Each line below with the string "checkbox" should be copied.

(Records drawn from a dataset)

╔══

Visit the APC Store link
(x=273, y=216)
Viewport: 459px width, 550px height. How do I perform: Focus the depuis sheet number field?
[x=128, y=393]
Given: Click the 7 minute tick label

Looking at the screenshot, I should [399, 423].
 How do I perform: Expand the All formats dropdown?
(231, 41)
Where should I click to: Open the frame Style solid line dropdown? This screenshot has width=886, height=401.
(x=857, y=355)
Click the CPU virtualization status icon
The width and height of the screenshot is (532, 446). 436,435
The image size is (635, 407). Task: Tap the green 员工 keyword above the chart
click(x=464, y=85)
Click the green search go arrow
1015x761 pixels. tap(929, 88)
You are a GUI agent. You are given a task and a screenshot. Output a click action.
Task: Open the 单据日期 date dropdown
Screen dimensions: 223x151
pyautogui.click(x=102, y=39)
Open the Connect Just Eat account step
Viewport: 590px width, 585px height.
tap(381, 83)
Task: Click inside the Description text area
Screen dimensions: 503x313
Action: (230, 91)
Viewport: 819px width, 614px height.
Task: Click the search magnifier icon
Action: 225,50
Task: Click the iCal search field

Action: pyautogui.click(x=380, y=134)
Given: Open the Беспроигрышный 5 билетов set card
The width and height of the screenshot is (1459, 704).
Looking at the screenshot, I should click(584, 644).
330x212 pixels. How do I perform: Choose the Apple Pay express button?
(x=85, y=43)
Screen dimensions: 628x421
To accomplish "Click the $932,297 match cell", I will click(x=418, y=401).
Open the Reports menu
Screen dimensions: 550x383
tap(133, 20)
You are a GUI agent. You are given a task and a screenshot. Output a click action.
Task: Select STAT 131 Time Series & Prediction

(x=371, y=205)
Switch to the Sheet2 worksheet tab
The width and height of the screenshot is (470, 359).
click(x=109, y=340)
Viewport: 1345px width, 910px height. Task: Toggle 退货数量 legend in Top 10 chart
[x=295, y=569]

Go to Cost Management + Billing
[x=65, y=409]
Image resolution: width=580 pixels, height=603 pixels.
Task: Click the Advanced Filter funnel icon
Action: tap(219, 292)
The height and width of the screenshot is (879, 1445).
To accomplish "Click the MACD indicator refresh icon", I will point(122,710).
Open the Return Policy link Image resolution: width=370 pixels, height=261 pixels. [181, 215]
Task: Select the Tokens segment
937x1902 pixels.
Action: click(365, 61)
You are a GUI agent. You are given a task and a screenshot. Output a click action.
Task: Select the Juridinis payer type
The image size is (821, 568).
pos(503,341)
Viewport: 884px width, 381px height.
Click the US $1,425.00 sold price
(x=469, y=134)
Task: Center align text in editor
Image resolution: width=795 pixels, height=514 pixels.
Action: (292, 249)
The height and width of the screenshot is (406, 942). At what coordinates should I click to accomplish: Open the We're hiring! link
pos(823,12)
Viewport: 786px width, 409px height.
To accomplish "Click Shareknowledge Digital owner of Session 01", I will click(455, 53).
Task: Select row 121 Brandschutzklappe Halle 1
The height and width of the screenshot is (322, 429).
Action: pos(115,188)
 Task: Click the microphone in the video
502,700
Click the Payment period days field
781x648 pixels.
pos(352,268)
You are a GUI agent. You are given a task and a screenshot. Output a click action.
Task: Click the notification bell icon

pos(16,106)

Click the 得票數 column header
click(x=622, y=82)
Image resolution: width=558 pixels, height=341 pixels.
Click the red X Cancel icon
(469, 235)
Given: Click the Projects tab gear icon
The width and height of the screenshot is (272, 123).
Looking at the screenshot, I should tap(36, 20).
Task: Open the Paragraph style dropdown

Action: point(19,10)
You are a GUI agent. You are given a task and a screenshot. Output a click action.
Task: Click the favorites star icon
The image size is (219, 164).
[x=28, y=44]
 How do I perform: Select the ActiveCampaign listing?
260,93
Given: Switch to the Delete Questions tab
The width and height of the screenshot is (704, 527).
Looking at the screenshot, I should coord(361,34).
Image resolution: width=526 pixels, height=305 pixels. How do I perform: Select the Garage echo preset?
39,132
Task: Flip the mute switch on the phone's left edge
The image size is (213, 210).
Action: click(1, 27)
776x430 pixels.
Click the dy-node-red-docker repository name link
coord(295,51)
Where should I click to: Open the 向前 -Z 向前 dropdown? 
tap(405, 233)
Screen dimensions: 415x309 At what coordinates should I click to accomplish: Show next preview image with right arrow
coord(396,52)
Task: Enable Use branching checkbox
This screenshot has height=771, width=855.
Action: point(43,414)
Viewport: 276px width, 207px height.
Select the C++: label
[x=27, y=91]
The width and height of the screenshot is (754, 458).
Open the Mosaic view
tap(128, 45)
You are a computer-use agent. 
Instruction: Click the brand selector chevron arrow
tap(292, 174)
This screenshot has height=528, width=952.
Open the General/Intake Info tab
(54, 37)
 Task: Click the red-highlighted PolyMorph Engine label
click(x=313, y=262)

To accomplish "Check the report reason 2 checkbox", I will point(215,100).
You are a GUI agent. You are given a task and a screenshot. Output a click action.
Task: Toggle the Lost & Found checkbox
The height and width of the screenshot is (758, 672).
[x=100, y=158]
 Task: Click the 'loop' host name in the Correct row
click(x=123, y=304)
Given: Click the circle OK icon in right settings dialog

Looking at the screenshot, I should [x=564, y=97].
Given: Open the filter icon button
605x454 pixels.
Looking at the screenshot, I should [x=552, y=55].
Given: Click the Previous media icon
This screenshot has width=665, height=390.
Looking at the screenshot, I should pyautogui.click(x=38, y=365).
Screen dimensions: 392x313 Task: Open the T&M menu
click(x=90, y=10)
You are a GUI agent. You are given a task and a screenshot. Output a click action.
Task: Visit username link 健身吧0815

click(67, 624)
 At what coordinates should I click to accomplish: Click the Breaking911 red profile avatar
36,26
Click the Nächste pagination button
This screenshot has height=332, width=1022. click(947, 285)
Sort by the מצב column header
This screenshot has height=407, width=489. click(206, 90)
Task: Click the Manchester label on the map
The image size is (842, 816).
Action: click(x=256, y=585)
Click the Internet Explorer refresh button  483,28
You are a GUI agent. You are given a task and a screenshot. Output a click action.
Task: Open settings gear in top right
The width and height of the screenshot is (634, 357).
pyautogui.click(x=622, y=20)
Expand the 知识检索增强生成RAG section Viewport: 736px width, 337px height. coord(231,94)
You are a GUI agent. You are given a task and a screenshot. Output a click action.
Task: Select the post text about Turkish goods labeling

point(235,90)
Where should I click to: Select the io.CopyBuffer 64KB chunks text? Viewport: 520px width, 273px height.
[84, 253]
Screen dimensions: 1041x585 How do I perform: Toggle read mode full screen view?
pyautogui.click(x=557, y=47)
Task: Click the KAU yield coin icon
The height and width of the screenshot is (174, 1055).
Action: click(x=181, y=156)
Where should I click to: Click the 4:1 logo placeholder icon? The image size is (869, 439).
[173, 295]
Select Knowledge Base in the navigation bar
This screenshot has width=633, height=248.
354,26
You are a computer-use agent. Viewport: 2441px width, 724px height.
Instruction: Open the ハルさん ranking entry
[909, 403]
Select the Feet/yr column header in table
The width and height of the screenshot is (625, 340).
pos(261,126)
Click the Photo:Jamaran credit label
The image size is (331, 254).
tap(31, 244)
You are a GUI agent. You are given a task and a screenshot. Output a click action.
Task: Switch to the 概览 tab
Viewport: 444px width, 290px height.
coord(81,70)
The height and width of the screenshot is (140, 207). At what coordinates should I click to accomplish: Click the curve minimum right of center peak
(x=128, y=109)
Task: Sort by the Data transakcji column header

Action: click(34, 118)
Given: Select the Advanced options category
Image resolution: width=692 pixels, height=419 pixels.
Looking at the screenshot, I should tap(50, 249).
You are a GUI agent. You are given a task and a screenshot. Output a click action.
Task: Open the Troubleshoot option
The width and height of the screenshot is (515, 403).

╚══

Result
Task: Enable Use branching checkbox
To accomplish "Check the report reason 2 checkbox", I will point(215,100).
Task: Toggle the Lost & Found checkbox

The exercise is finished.